◆ **EXERCISE GOAL**:
With pictures left out, retype exactly the lines from the one containing "How do I perform: Open" through the final line of the entries.

== Segment start ==

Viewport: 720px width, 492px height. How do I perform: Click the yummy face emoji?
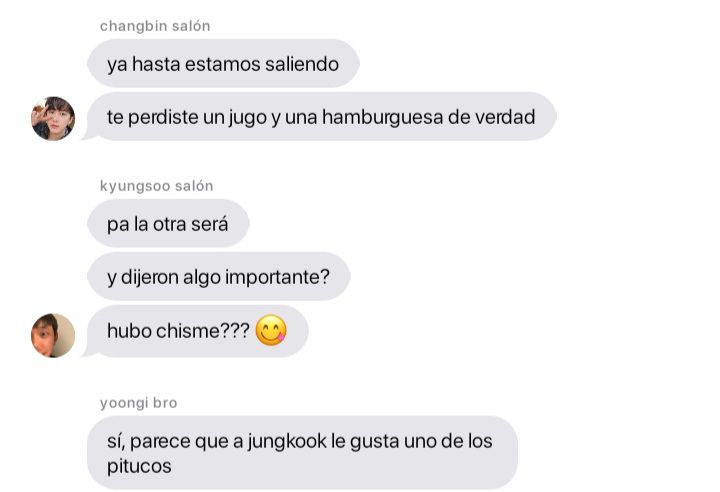click(x=271, y=330)
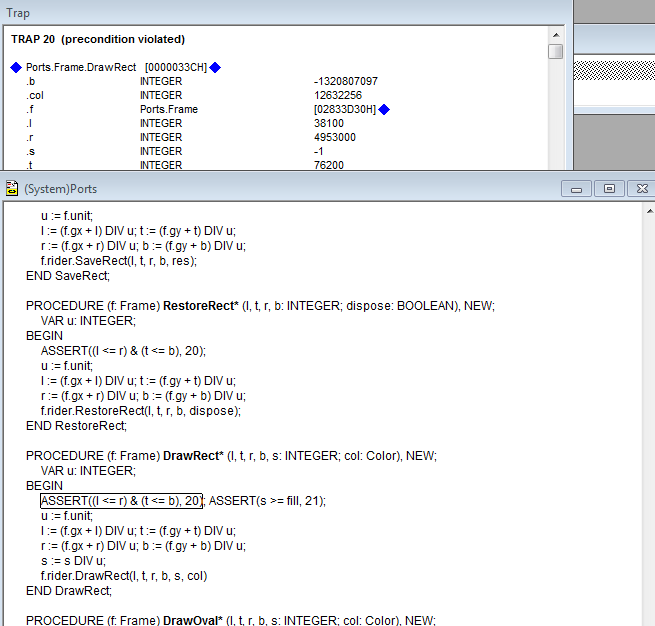Follow the blue diamond beside [02833D30H]
Screen dimensions: 655x626
click(384, 109)
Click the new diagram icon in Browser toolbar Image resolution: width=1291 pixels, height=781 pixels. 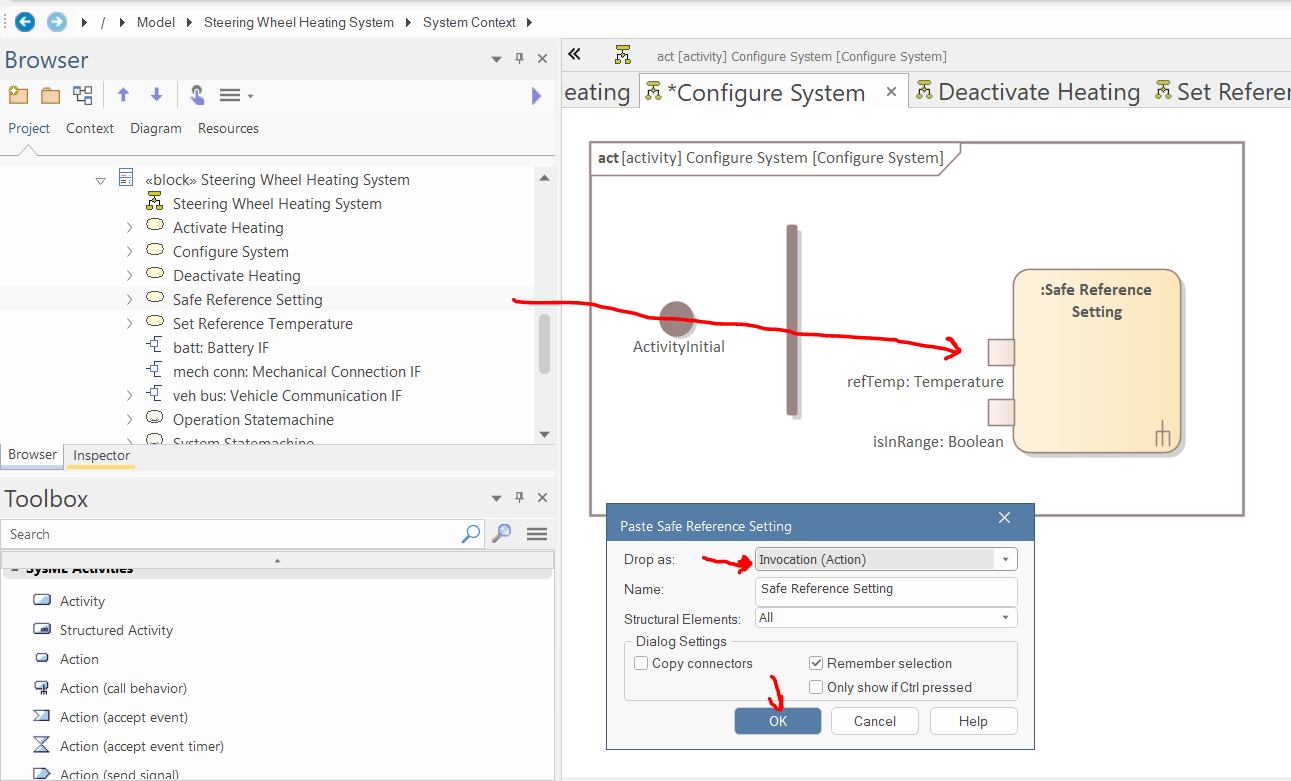coord(83,95)
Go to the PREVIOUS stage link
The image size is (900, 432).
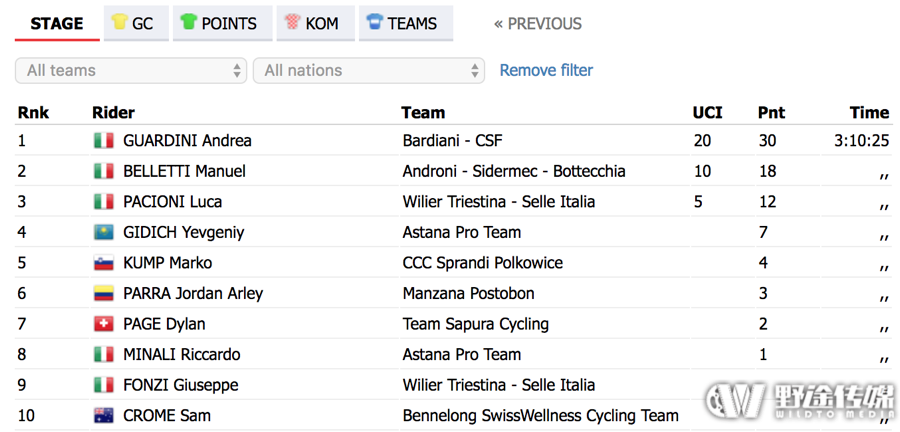tap(538, 24)
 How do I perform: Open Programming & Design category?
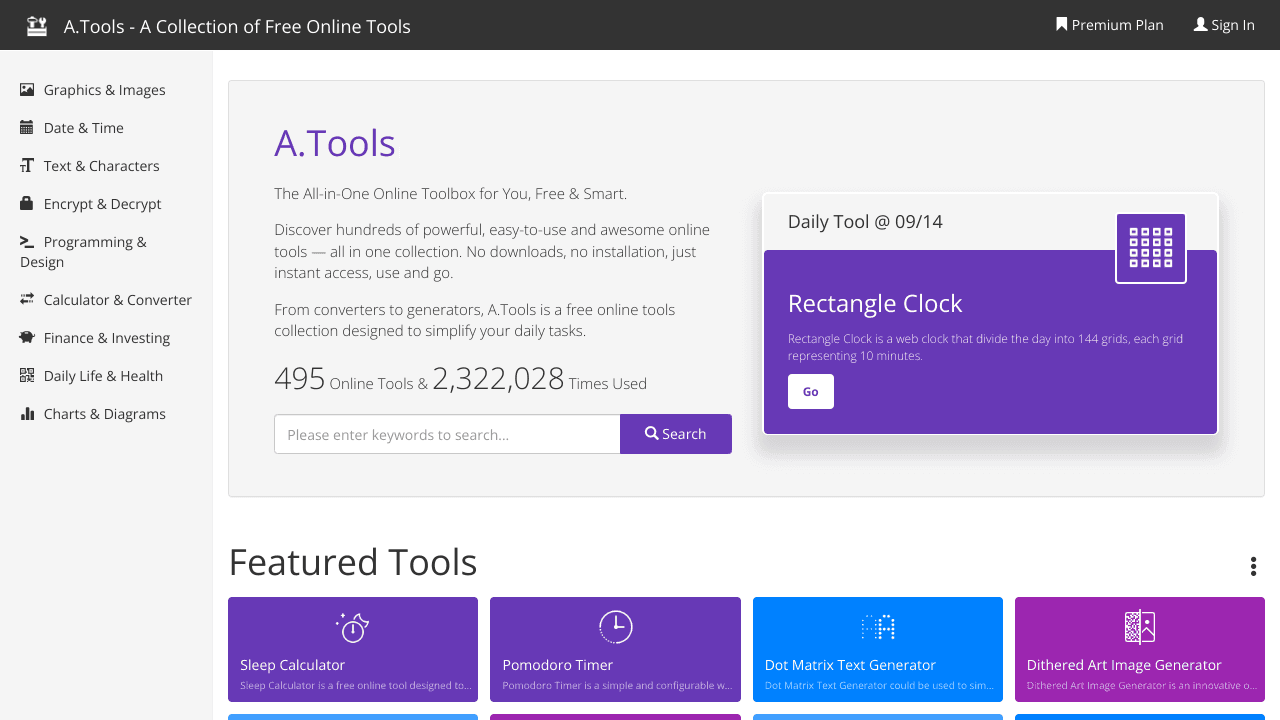[94, 242]
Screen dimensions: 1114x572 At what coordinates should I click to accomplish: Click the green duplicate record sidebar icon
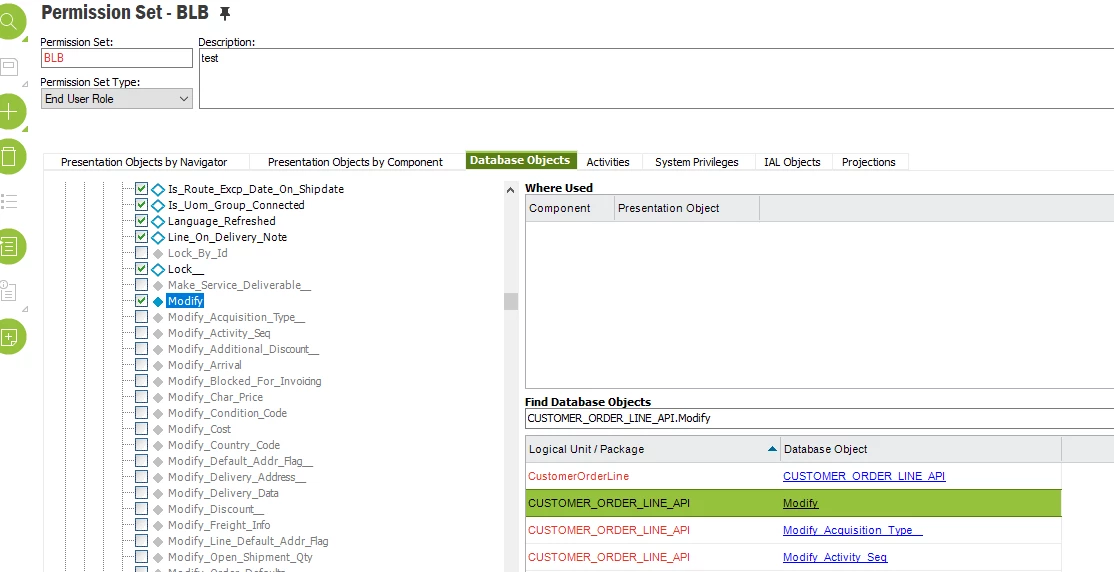9,337
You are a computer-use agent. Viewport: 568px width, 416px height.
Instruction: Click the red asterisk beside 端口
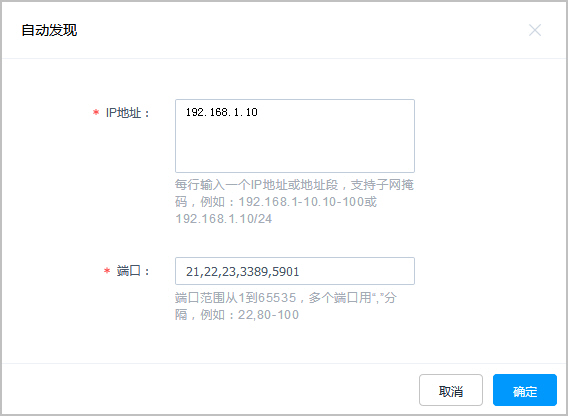[x=107, y=271]
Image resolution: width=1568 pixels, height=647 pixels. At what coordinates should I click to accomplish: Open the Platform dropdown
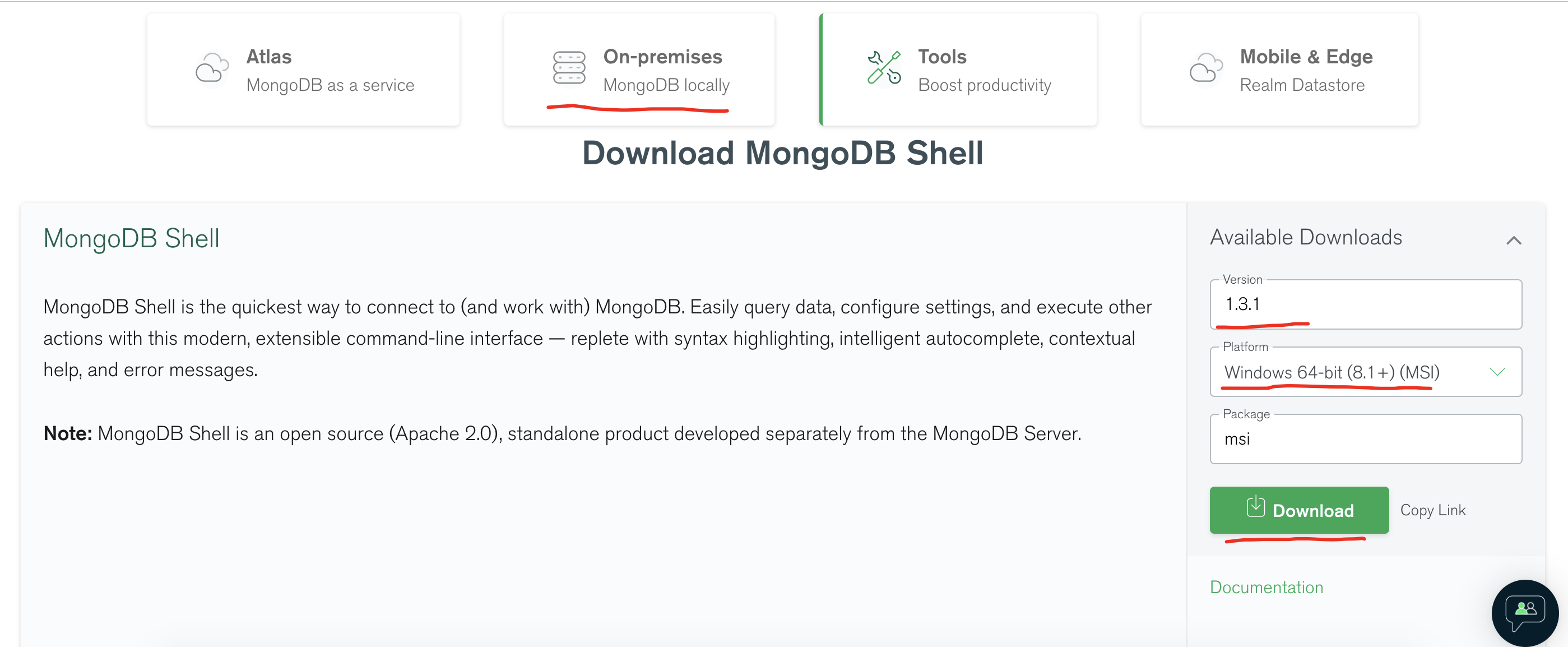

== Segment end ==

◆ **SOLUTION FOR THIS PROBLEM**:
 How do I perform: Open Programming & Design category?
[94, 242]
Screen dimensions: 1114x572 At what coordinates should I click to accomplish: Click the green duplicate record sidebar icon
9,337
You are a computer-use agent. Viewport: 568px width, 416px height.
Instruction: Click the red asterisk beside 端口
[x=107, y=271]
Image resolution: width=1568 pixels, height=647 pixels. At what coordinates should I click to accomplish: Open the Platform dropdown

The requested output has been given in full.